El Brexit fue una empresa interétnica y de clases cruzadas, unificada por el deseo de liberar al Reino Unido de la UE, restaurar la soberanía nacional y revitalizar al sistema democrático. No fue un voto racista. No fue un voto en contra de los extranjeros. No fue un grito desesperado de los “dejados atrás”', suplicando a los londinenses de clase media que escuchen un cambio. Fue un voto para ampliar la vida democrática de la nación. Fue un voto para arrebatar el control a los burócratas no electos y devolverlo a aquellos sobre quienes el pueblo tiene una forma más directa de control democrático. El hecho de que Gran Bretaña haya seguido su propio camino con las vacunas Covid, libre de las disputas internas y las ineficiencias de la UE, ha demostrado que los votantes tomaron la decisión correcta hace cinco años.

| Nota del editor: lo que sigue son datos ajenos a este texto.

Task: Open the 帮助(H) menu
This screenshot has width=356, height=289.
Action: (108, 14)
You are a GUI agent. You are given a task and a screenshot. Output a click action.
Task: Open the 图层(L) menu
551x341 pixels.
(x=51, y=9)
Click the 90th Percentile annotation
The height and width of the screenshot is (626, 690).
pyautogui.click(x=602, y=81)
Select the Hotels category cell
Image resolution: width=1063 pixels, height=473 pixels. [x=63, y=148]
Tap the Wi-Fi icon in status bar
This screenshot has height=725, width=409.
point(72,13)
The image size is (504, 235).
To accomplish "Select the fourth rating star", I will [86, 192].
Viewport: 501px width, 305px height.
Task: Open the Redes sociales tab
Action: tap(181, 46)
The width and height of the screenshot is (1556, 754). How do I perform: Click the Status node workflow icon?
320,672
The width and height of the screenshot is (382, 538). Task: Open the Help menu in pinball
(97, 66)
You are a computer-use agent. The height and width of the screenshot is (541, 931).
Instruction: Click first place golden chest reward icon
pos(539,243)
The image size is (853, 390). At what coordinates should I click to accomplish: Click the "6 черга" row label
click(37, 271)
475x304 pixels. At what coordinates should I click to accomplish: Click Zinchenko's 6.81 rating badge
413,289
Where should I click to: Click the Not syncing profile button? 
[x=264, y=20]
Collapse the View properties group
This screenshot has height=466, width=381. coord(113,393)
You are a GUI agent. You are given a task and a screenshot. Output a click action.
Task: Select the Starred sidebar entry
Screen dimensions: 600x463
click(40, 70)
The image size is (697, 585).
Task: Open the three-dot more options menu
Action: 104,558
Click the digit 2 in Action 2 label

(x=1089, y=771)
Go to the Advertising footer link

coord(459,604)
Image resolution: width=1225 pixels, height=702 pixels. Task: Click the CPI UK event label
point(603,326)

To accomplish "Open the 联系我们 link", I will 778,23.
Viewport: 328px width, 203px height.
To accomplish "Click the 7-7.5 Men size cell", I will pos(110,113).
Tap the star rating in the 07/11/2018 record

El futuro del Brexit importa mucho más allá de las costas de Gran Bretaña o incluso de Europa. Si va mal por fricciones comerciales con una UE que se niegue a respetarlo, arrastrará a Gran Bretaña y pesará sobre las economías continentales que no son lo suficientemente fuertes como para soportar la tensión. Los efectos podrían extenderse hacia América y Asia, y quizás envalentonar movimientos políticos peligrosamente disruptivos en Europa. Si es exitoso, en cambio, será un ejemplo económico, incluidos los movimientos políticos disidentes que existen en el continente. Su arquetipo de democracia renovada, canalizada a través de instituciones representativas tradicionales, podría ser un punto de referencia para otros europeos y para el resto del mundo occidental.
En todo caso, los votantes de Gran Bretaña en 2016, y nuevamente en 2019, eligieron la convivencia pacífica y próspera con sus vecinos en lugar de una integración implacable que fue perdiendo su sentido. Es la elección más importante que haya hecho cualquier electorado europeo en, al menos, una generación y por ese solo hecho –por respeto a la voluntad soberana del individuo que los políticos tanto dicen honrar– deben acatar su decisión.